| Reading text |
═══
Ever feel like pulling your hair out at times when parenting your teens and struggling with how to manage them better?

Keeping my cool as a parent of a teenager can be seriously tested. Parenting in the modern era (with technology) is definitely not the same as in the past. 

Between navigating the teenaged brain that is constantly processing new information, and being responsible for the important decisions they no longer trust their parents to make, it’s enough to make me snap. 

And when I try to add in the fact that my teen needs constant approval and guidance, I have all the ingredients for one epic battle—and no end in sight. I always have to remind myself that not everything will be easy at first. It may take some time before my teen begins to trust me again and I feel more at ease taking parenting decisions together again. 

Here are 6 tips, from my own journey, on how to “Choose Your Battle” with parenting teens:


1. Always Remember That Teenagers Need Boundaries

Our teenager is no longer that little child. Having a teen means boundaries are those things that are non-negotiable. They are the things that you will not budge on no matter what, and that your teen knows will never change. 

Examples of boundaries expected are

  • freedom
  • rules
  • curfew

My teen at times will ask for more freedom, fewer rules, or a more lenient curfew. I can expect that, as he is now testing his own boundaries and trying to stretch his wings. 

I do want him to explore and experience life and that’s okay. But I always do remind him that not all rules will be able to accommodate them. He needs to know what will and won’t be tolerated so that he can try things out and make mistakes. And he needs to know what he can and can’t do so that he can begin to feel like he has control over his own life.
═══
| Available data |
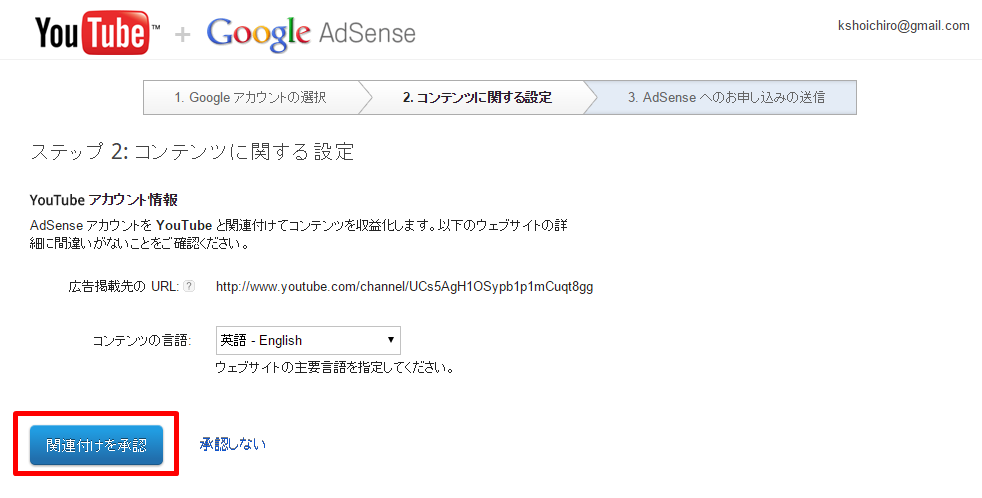The height and width of the screenshot is (498, 982).
Task: Click the ステップ 2: コンテンツに関する設定 heading
Action: [x=192, y=152]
═══
| Work to complete |
1. Check each statement below against the parenting text. Answer yes or no for each, and quote the words from the text that settle it.
(a) The writer offers six tips.
(b) The writer calls boundaries open to negotiation.
(c) The writer says parenting today is no different from parenting in the past.
2. Copy the stretch of the parenting text from "Here are 6 tips, from" through "stretch his wings.", replacing "curfew" with "bedtime".

| Answers to the problems |
1.
(a) Yes: "Here are 6 tips, from my own journey"
(b) No: "boundaries are those things that are non-negotiable"
(c) No: "Parenting in the modern era (with technology) is definitely not the same as in the past."

2.
Here are 6 tips, from my own journey, on how to “Choose Your Battle” with parenting teens:


1. Always Remember That Teenagers Need Boundaries

Our teenager is no longer that little child. Having a teen means boundaries are those things that are non-negotiable. They are the things that you will not budge on no matter what, and that your teen knows will never change. 

Examples of boundaries expected are

  • freedom
  • rules
  • bedtime

My teen at times will ask for more freedom, fewer rules, or a more lenient bedtime. I can expect that, as he is now testing his own boundaries and trying to stretch his wings.